• [Direction 1]
Copy the records that follow the passage on Ljubljana's Revolution Square, all of them, line for line, leaving out the pictures.

• [Passage given]
Some of the facilities were not built, or the planned programmes were later housed in buildings added to the base of the towers. Instead of the stand-alone building of the House of Technology and the Central Technical Library, the latter was housed in an extension to the western tower block. The banking premises fill the extension at the foot of the eastern tower block.
View of the Nuns’ Garden and the recently built National Assembly building (today’s parliament) in 1963. Source: Institute for the Protection of Cultural Heritage, Ljubljana unit, photograph collection.
Construction work on Republic Square, 1966. Source: Institute for the Protection of Cultural Heritage, Ljubljana unit, photograph collection.
View of the commercial building construction site. Historical Archives of Ljubljana, SI ZAL, LJU 173, IZITR, unit 01.01, folder M, photo 9.
The winning competition design with code 26534 for the new Revolution Square – a cut-out showing a comparison of the “useful areas” in the rectangular, square and pentagonal floor plans of the tower and in the triangular floor plan with “wing extensions”. Source: Historical Archives of Ljubljana, SI ZAL, LJU 173, IZITR, unit 37.01.
The winning competition design with code 26534 for the new Revolution Square – a cut-out showing Ravnikar’s proposal for the Monument to the Revolution. Source: Historical Archives of
Ljubljana, SI ZAL, LJU 173, IZITR, unit 37.01.
Plan J 30 2, June 1960, showing a building variant with a single tower. Source: Historical Archives of Ljubljana, SI ZAL, LJU 173, IZITR, unit (roll) 04.01.
Plan J 30 3.1, July 7, 1961, marking all buildings in Revolution Square. Source: Historical Archives of Ljubljana, SI ZAL, LJU 173, IZITR, unit (roll) 04.01.
Layout plan for the new Revolution Square, ground floor (construction phases of Annex B), April 1970. Source: SI ZAL, LJU 173, IZITR, unit 07.01.

• [Material supplied]
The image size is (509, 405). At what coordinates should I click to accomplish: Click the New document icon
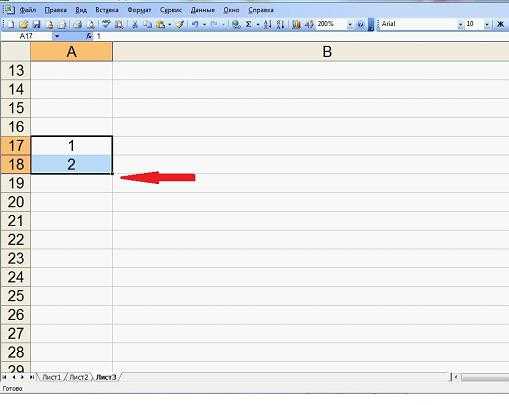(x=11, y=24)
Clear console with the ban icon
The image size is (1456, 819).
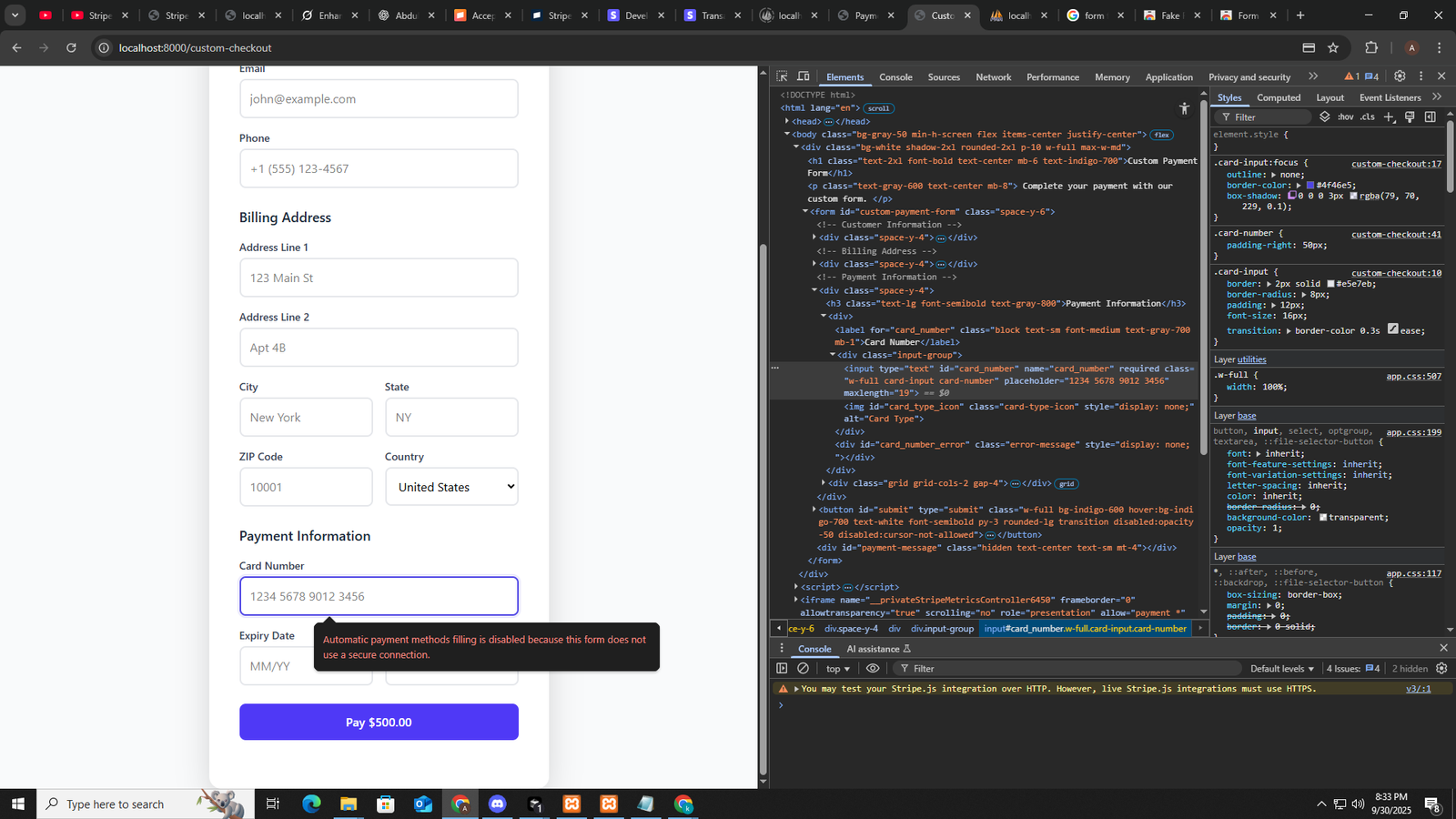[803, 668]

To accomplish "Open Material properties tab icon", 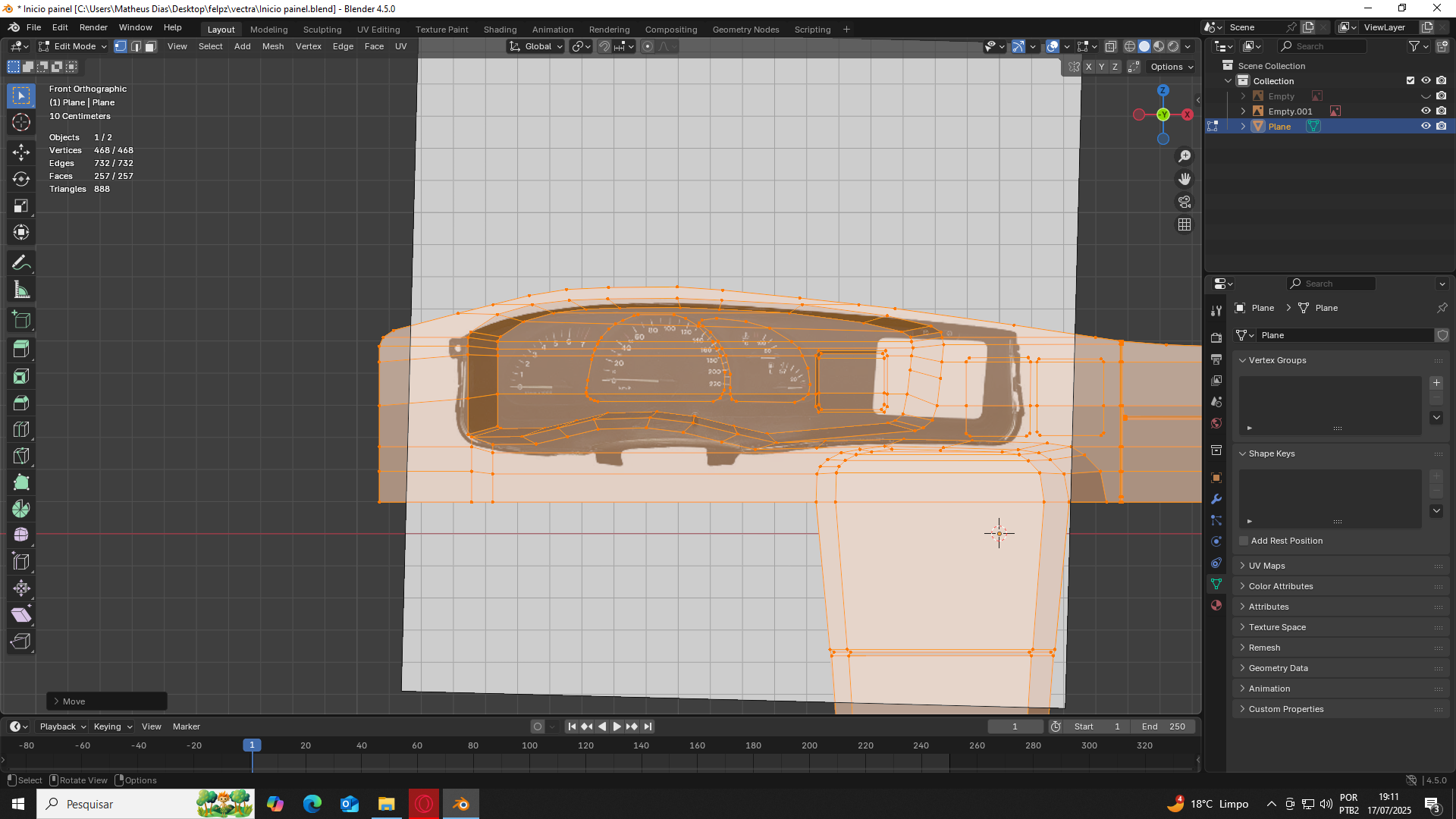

• [Direction 2]
Pick up the Revolution Square passage above after its last sentence and continue it.

• [Written reply 1]
The image size is (509, 405). At what coordinates should I click to accomplish: Click the New document icon
(x=11, y=24)
Clear console with the ban icon
The image size is (1456, 819).
[803, 668]

To accomplish "Open Material properties tab icon", 

• [Written reply 2]
The cinema in the southern part of the square, on the axis between the two towers and entirely below ground level, was to be converted into several halls of the congress centre after the work on Revolution Square was stopped. The cinema was only partially built, and later incorporated into the Cankarjev Dom Cultural and Congress Centre. The two towers, which were planned as identical buildings, were intended for official representation and administration (the western tower) and for commercial companies (the eastern tower). After a change of investor, they were allocated to the offices of Iskra Commerce and Ljubljanska banka, but they reached just over half their originally planned height.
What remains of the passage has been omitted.